Approximate discrete-time nonlinear output regulation of linear motor inverted pendulum and experimental study

• Published in: 2018 33rd Youth Academic Annual Conference of Chinese Association of Automation (YAC) pp. 1049 - 1054
• Main Authors: Liu, Chenxi, Ping, Zhaowu, Hu, Huanbo
• Format: Conference Proceeding
• Language: English
• Published: IEEE 01.05.2018
• Subjects: Approximation methods; Discrete-time nonlinear system; Eigenvalues and eigenfunctions; Force; Linear motor inverted pendulum; Mathematical model; Neural network; Neural networks; Nonlinear systems; Output regulation; Regulators
• DOI: 10.1109/YAC.2018.8406526

In the past two decades, nonlinear output regulation problem has attracted extensive attentions in control society, which is mainly focused on theoretical developments on simulation level.
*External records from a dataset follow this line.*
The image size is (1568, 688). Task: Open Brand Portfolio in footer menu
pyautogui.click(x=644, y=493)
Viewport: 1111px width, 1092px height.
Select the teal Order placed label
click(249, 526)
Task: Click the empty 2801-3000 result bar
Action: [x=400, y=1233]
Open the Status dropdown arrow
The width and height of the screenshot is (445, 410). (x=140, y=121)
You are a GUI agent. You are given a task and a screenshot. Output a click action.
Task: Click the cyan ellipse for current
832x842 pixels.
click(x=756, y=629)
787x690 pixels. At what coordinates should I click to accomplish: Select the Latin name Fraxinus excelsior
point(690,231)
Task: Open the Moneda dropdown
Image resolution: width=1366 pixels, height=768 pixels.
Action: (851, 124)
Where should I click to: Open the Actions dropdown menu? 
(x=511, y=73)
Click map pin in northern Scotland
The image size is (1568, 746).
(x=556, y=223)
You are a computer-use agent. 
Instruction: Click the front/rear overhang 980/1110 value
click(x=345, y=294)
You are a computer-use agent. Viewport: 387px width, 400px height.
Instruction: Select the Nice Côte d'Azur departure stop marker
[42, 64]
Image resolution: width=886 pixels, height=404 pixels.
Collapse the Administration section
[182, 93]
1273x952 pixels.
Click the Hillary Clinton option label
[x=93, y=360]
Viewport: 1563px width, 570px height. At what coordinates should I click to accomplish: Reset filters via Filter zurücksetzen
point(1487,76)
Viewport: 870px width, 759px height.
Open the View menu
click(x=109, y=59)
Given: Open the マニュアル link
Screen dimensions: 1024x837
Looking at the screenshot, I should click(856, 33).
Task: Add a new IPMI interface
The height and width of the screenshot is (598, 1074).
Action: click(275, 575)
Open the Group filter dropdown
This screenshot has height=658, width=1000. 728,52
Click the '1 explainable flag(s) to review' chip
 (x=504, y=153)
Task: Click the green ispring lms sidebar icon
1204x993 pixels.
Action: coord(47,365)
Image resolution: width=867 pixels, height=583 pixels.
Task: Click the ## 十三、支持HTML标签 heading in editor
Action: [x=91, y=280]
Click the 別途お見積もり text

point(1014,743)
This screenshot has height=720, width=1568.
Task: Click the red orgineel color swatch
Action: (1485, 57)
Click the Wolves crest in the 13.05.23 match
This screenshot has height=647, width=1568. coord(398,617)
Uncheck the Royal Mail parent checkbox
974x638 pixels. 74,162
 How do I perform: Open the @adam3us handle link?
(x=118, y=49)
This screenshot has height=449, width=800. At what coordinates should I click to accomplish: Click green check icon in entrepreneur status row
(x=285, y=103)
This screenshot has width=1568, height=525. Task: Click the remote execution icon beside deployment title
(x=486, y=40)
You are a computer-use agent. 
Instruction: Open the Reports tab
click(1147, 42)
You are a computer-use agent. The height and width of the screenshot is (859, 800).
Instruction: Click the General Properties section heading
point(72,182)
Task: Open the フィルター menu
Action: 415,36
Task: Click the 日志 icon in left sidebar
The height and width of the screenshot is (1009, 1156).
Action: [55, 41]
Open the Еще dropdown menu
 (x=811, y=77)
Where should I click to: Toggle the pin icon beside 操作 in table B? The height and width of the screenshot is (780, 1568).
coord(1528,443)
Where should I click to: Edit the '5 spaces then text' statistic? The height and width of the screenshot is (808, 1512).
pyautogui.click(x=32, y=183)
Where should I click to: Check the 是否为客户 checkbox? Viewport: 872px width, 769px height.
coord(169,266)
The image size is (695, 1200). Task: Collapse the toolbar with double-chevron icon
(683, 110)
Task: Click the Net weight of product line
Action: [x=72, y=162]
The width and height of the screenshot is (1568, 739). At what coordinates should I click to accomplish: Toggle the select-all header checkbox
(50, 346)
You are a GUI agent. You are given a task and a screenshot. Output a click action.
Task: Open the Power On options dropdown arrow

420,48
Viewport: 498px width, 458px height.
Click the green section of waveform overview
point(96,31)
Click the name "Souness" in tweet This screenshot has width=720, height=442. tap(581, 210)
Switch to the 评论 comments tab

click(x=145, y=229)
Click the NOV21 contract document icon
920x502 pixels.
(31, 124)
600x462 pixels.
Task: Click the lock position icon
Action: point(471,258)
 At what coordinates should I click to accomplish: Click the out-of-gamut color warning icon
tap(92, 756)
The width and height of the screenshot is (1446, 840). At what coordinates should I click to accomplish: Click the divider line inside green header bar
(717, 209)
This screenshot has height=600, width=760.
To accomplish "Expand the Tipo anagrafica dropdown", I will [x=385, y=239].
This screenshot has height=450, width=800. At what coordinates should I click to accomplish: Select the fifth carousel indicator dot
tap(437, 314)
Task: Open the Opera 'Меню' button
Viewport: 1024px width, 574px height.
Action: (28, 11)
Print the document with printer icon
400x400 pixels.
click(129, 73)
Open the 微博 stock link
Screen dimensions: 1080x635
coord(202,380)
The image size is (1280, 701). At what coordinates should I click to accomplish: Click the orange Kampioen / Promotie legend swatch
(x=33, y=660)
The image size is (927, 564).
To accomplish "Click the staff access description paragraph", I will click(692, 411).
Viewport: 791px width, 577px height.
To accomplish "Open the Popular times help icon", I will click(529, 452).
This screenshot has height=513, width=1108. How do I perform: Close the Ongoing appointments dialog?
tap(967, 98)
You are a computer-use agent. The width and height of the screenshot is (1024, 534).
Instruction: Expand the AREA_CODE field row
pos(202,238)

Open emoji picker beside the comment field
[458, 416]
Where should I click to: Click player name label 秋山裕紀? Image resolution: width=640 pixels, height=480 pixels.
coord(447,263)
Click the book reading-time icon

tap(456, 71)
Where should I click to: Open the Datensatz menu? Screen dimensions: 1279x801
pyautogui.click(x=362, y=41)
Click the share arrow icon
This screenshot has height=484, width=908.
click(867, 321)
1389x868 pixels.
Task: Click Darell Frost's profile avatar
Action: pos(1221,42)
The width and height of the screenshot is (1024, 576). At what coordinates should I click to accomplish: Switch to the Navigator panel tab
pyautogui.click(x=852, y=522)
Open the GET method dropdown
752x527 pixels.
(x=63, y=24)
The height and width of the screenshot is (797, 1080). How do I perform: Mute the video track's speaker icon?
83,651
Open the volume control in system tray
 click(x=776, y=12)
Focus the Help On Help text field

This paper presents experimental results on the approximate discrete-time nonlinear output regulation problem for a linear motor inverted pendulum system. The key for solving the discrete-time nonlinear output regulation problem lies in how to solve a set of algebraic functional equations known as discrete regulator equations. Since the equations are very complicated, the exact solution of the discrete regulator equations can not be obtained. In this paper, we establish the discrete-time mathematical model of the linear motor inverted pendulum system and then solve the discrete-time nonlinear output regulation problem by neural network approximation method. Finally, we verify the control algorithm by experiment and compare our method with polynomial approximation method.